Konkret fuehrte uns die Tour in ein Elefantencamp mittem im Dschungel. Neben den vier Elefantendamen, freigekauft aus nicht tiergerechter Haltung, gibt es dort einen maennlichen Babyelefanten der aus familienpolitschen Gesichtspunkten angeschafft wurde. Fuer die folgenden zwei Tage wurde uns ein sehr netter Laote in unseren Alter zugeteilt, der uns bei den folgenden Aktivitaeten begleiten sollte. Der erste Tag begann mit einem Elefantenritt durch den Dschungel. Zuerst auf einem Holzbaenkchen gemeinsam mit dem Mahout (so eine Art „Elefantenherrchen“). Nach diesem ersten Elefantenkontakt sind wir mit einem kleinen Holzboot zu den Tad Sae Wasserfaellen gefahren. Dort angekommen haben wir uns Seite an Seite mit lustigen Moenchen in die Fluten des Wasserfalls gestuerzt.   Am Nachmittag sind wir auf den Elefanten - nun ohne Sattel und ganz vorne Auf dem Nacken – wieder in den Dschungel geritten. Diesmal um Sie dort zu ihren Futterplatzen fuer die Nacht zu bringen. Es ist schon ein komisches Gefuehl, ohne Netz und doppeltem Boden auf diesen riesigen Tieren zu reiten… Ein Glueck sass hinter uns noch der Mahout der schlimmeres haette verhindern koennen.  Die Nacht verbrachten wir in einem sehr schoenen Bungalow nahe des Elefantencamps. Die Sichtung eines Skorpions vor unserem Bungalow und die einstuendige Jagd nach einer riesigen, gefaehrlich aussehenden Spinne in unserem Schlafzimmer liessen uns wenig Schlaf.
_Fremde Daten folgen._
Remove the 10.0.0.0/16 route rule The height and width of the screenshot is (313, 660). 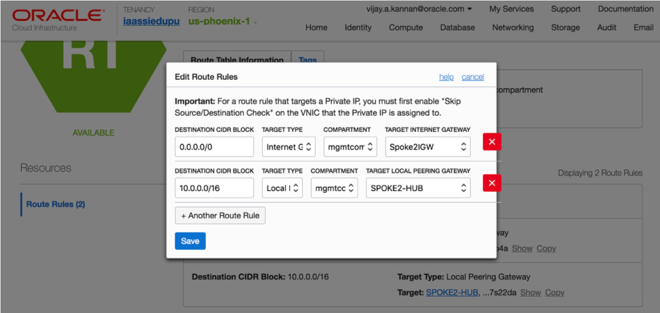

So ist das nun mal, wenn Greenhorns in den Dschungel wollen. Am naechsten morgen sind wir mit den Elefanten wieder ohne Sattel zum Fluss geritten, um sie dort zu waschen. Dankbar fuer diese tolle Erfahrung haben wir an die Elefanten noch ein paar Bananenstauden verfuettert. Wohlwissend dass diese paar Kilo Bananen, bezogen auf ihre Tagesration von ca. 150 kg Pflanzen und 200l Wasser, nur ein Tropfen auf dem heissen Stein sind. Kroenender Abschluss der Tour bildete eine vierstuendige Kajakfahrt auf dem Nam Khan zurueck nach Luang Prabang. Dank der eben erst zu Ende gehenden Regenzeit gab es an einigen Stellen noch Stromschnellen, welche zusaetzlich Pfeffer in die ohnehin schon schoene Fahrt brachten.

Zurueck in Luang Prabang bekam Hannah in der Nacht Magenkrampfe, Durchfall und hohes Fieber. Da wir uns nicht sicher waren, ob es sich um eine Lebensmittelvergiftung oder das Dengue Fieber handelte, beschlossen wir das beste und neueste Krankenhaus in Luang Prabang aufzusuchen. Puh. Die Aerzte dort waren ja sehr nett, aber das Krankenhaus sah uebel aus. Total verdreckt. Die laotische Aerztin hat im Zuge des wohl in Laos ueblichen Dengue Fieber Tests Hannahs Arm abgebunden, bis dieser komplett blau war und Hannah das Hoeren und Sehen verging. Daraufin haben wir dann die Klinik fluchtartig verlassen und uns entschieden, zwecks medizinsicher Versorgung moeglichst schnell nach Vientiane, die Hauptstadt von Laos zu fahren. Dort angekommen (Hannah ging es etwas besser) konnte uns die deutsche Botschaft einen sehr guten belgischen Arzt empfehlen. Dieser fuehrte Bluttests auf Dengue Fieber und Malaria durch, die gluecklicherweise beide negativ waren.

Hannah hat ihre Lebensmittelvergiftung mittlerweile gut ueberstanden und in drei Stunden brechen wir mit dem Bus nach Bangkok auf. Die VIP Busse fahren die Strecke Vientiane – Bangkok in 12 Stunden (Ankunft 6 Uhr morgens) fuer ca 15 Euro.